Eine eklatante Sicherheitslücke im derzeitigen Zulassungsverfahren ist eine realistische Bewertung der Frage, wie sich nicht nur die einzelnen Wirkstoffe für sich allein genommen, sondern im Cocktail und in Wechselwirkungen mit anderen Wirkstoffen auf die menschliche Gesundheit sowie auf die Bienen auswirken. Hier ist davon auszugehen, dass die Wirkstoff-Cocktails, wie sie tatsächlich auf unseren Äckern vorzufinden sind, in ihrer Kombination um ein Zehnfaches toxischer sind als die Wirkstoffe alleine. Was tut Ihr Unternehmen, um dieser Gefahr zu begegnen?

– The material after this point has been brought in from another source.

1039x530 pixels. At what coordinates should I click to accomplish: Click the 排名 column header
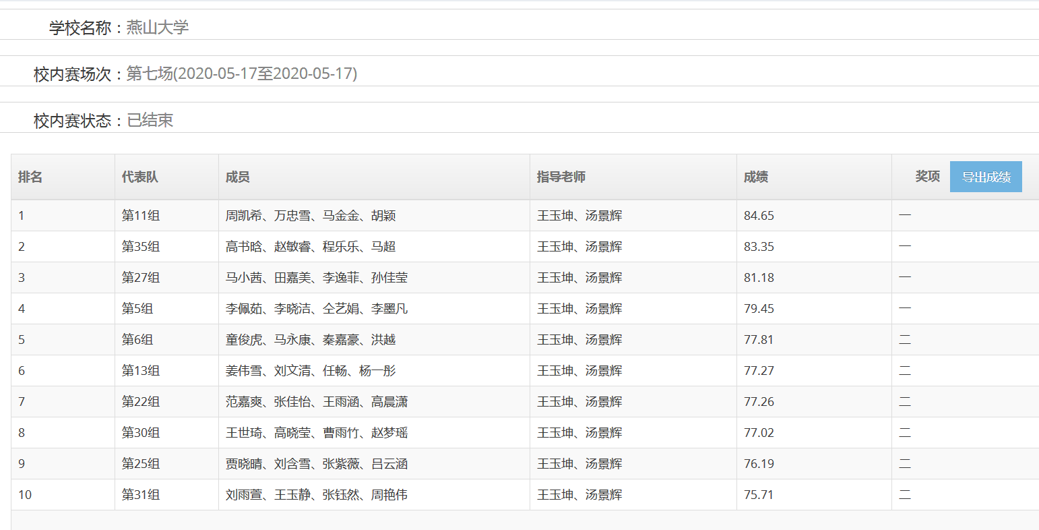pos(30,177)

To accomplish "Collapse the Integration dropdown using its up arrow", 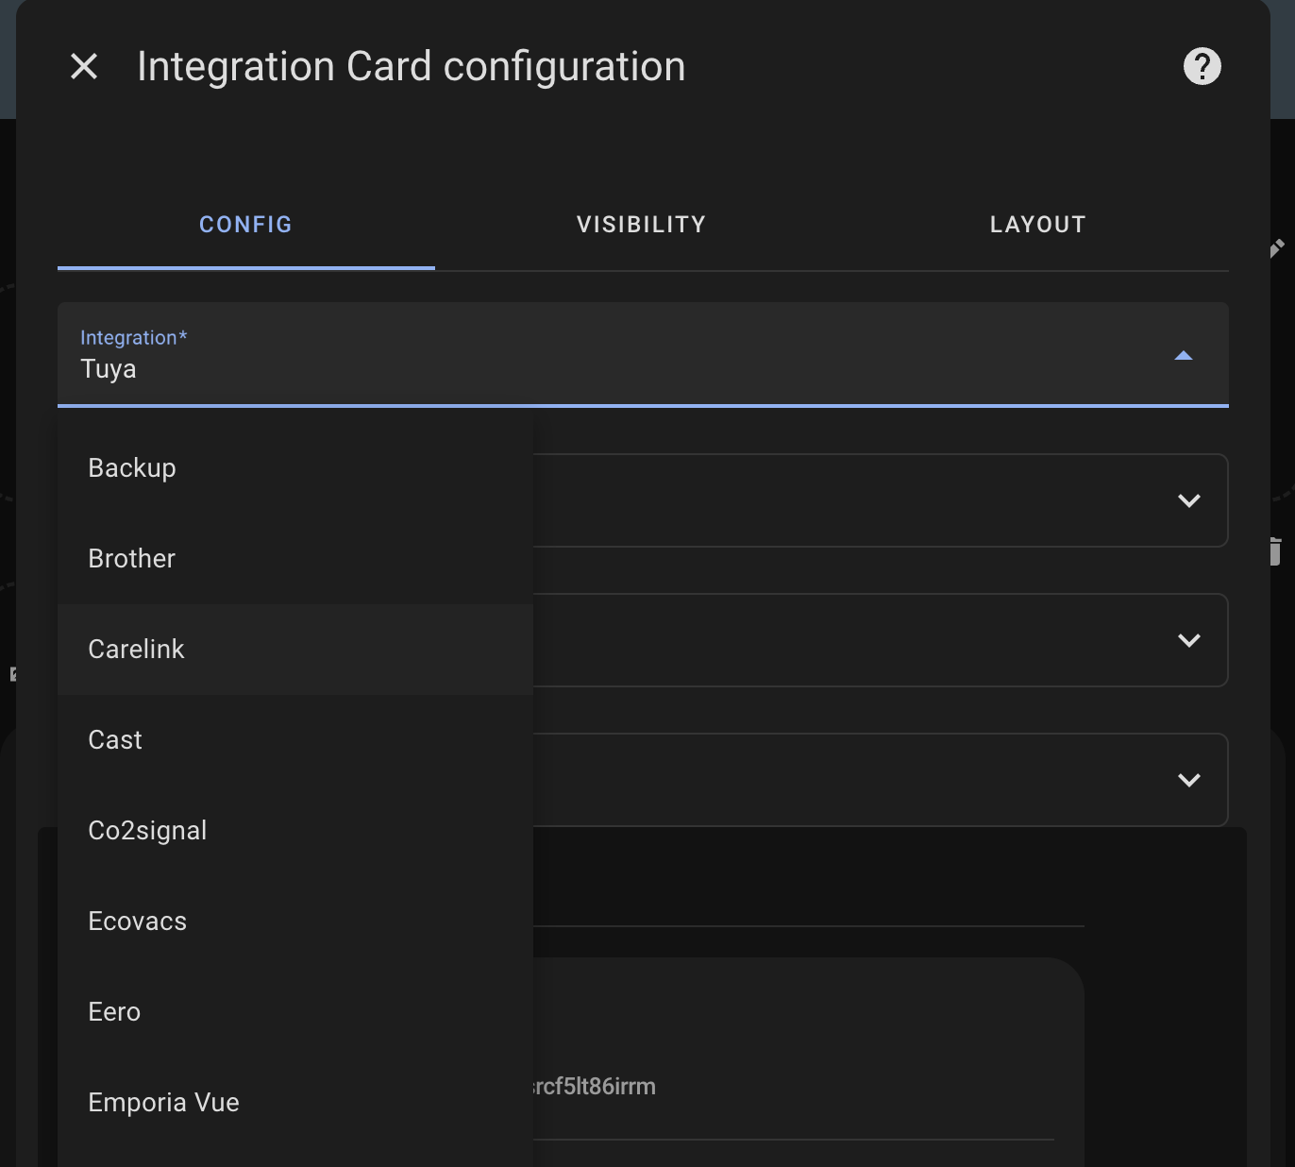I will [x=1183, y=357].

Mit der Übernahme von Monsanto holen Sie sich mit Glyphosat einen weiteren weltweit in Verrruf geratenen Wirkstoff ins Haus, von dem eine Schädigung der Bienengesundheit anzunehmen ist. Unabhängige wissenschaftliche Untersuchungen, insbesondere von Prof. Randolf Menzel von der FU Berlin, haben gezeigt, dass Glyphosat bereits in geringsten Dosen das Gedächtnis- und Navigationsvermögen der Bienen stört. Im letzten Jahr hat die neu gegründete Aurelia-Stiftung einen Fall aufgegriffen und publik gemacht, bei dem der zugelassene Grenzwert von Glyphosat im Honig um den hundertfachen Wert überschritten war. Meine Frage dazu lautet: Wie bewerten Sie das Risiko, dass mit den Sammelklagen verbunden ist, die in den USA von Landwirten gegen Monsanto geführt werden, welche an dem sog. Non-Hodgkin-Lymphom erkrankt sind und diese Erkrankung auf ihren jahrelangen Umgang mit Round-Up bzw. Glyphosat zurückführen.

Meine Damen und Herren Aktionäre: Nehmen Sie Ihre Verantwortung wahr und tragen Sie den Kurs Ihres Konzernvorstands nicht mit! Lassen Sie sich nicht täuschen: „Life Sience“ bedeutet Diebstahl: Diebstahl an der Natur, Diebstahl an den Menschen des globalen Südens, Diebstahl an den zukünftigen Generationen.
Herr Baumann, ich fordere Sie auf, Ihr Versprechen auch wirklich Ernst zu nehmen und Wissenschaft für ein besseres Leben für alle Menschen zu betreiben und zu fördern, und nicht nur für einen sehr kleinen, privilegierten Teil der Menschheit. Ich danke Ihnen.